We played the first one in essex, they were both great gigs, I think the best back to back gigs we have played in a while. The weather at Essex was great, or good, but the weather at Stafford was terrible, I really felt for the people out there because it was consistent rain. But really great gigs, I gotta say well organised. Nowadays there are so many festivals going on and they do seem to be better organised then they were before. In a way that may take out the hippy romance out of it but we were treated really well, the audience were fantastic. 10/10 for the people standing out in the rain at Stafford because I don’t know if I would have done it.
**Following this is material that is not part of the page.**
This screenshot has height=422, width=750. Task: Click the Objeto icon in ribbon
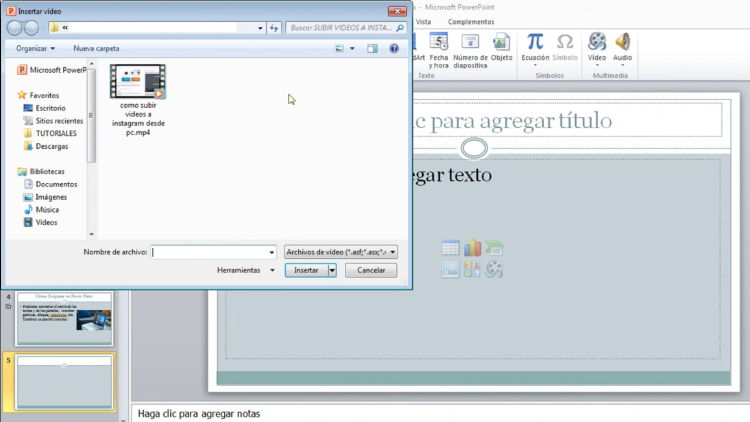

What can we expect from your new album?
I think there’s political shatter, it’s mostly personal songs to us. I’m just interested in the world and the way it’s developing. It’s a very interesting time to be alive. There’s times you see changes that won’t be reversed. I’m interested in the fact that we have a whole generation of politicians in Britain and America who have never ever served in the arms services but are happy to send other peoples sons away to do the fighting and dieing. I think there’s a dangerous gap developing between the rich and the poor in this country and all other the world at the moment. People talk about the change in temperature but what is going to be the biggest challenge is the movement of people from continent to continent. It’s a really great time to be alive and take a look at things and have a chuckle to yourself. I thought I had it all worked out when I was 20 but I didn’t know fucking anything, that I find quite amusing.
What’s your favourite track by yourselves?
Probably ‘Sunshine on Leith’ from the second album. It’s a ballad and certainly a slightly more reflective one. I think that’s probably overall, if I had to choose my favourite. I think the new record were about to put out is the strongest thing we’ve ever done. I’m gonna be intrigued to see how well it does, or how well it doesn’t do. Were 45 now so we don’t expect to appeal to the same audience that we did when we were 25, but I like to think that some of the audience stay with you and come with you. And that they, like us hope that the best artistically is still to come.
What are your plans for the future?
I really wanna keep going at this for as long as we can. I want to get really really good at what we do and I feel finally from the past 5/6 years we are in that kind of a realm. We’ve got a real momentum at the moment and I want to keep that going for as long as we can. Beyond that I want to write better songs, I think that’s what people remember you for, they don’t remember you for anything other than the quality of what you do. That’s what endures, if you want to be remembered you want to get better at what you do, what ever it is you do.